Liza juga menuturkan, aktivitas window dressing menjelang akhir semester dan penyesuaian posisi investasi menjelang laporan keuangan kuartal II-2025 berpotensi menjadi dorongan tambahan bagi pasar.
Dari sisi moneter, penurunan bunga penjaminan Lembaga Penjamin Simpanan (LPS) dari 4,25 persen ke 4,00 persen menjadi sinyal positif bagi likuiditas perbankan. Turunnya imbal hasil deposito juga mendorong investor mencari peluang di saham dan reksa dana. Selain itu, suku bunga acuan Bank Indonesia (BI) atau BI Rate yang sudah dipangkas menjadi 5,50 persen memberi ruang tambahan bagi investor domestik untuk masuk.

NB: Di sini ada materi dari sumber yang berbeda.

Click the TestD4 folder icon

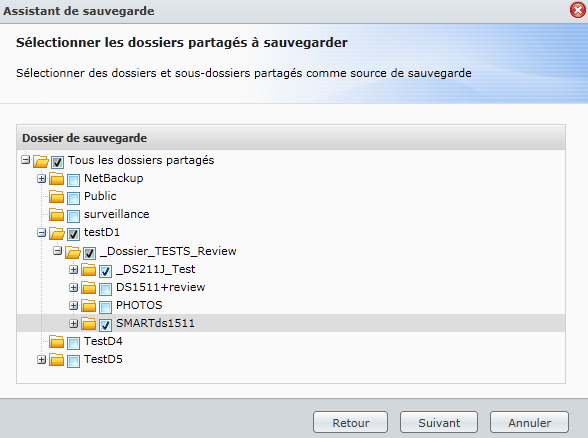pos(57,342)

Di sisi eksternal, para pelaku pasar memantau Komite Pasar Terbuka Federal di Amerika Serikat (AS) atau FOMC Meeting pada Juni–Juli. Nada dovish atau kemungkinan pivot Federal Reserve (The Fed) dapat memicu arus masuk dana asing, terutama jika pelemahan data ekonomi AS menekan dolar lebih jauh.
Liza menambahkan, rupiah sudah menguat ke kisaran Rp16.200 per USD, dengan peluang mencapai Rp16.000–Rp16.100 per USD jika tren dovish The Fed berlanjut. Ini akan menopang stabilitas pasar keuangan dalam negeri dan menjaga optimisme investor.
Sementara itu, sektor-sektor yang dinilai paling prospektif untuk Juni 2025 antara lain konsumsi dan ritel, transportasi dan pariwisata, perbankan, properti, serta teknologi. Sektor energi juga masih menjadi perhatian, seiring proyeksi jangka menengah yang positif meskipun harga komoditas berfluktuasi.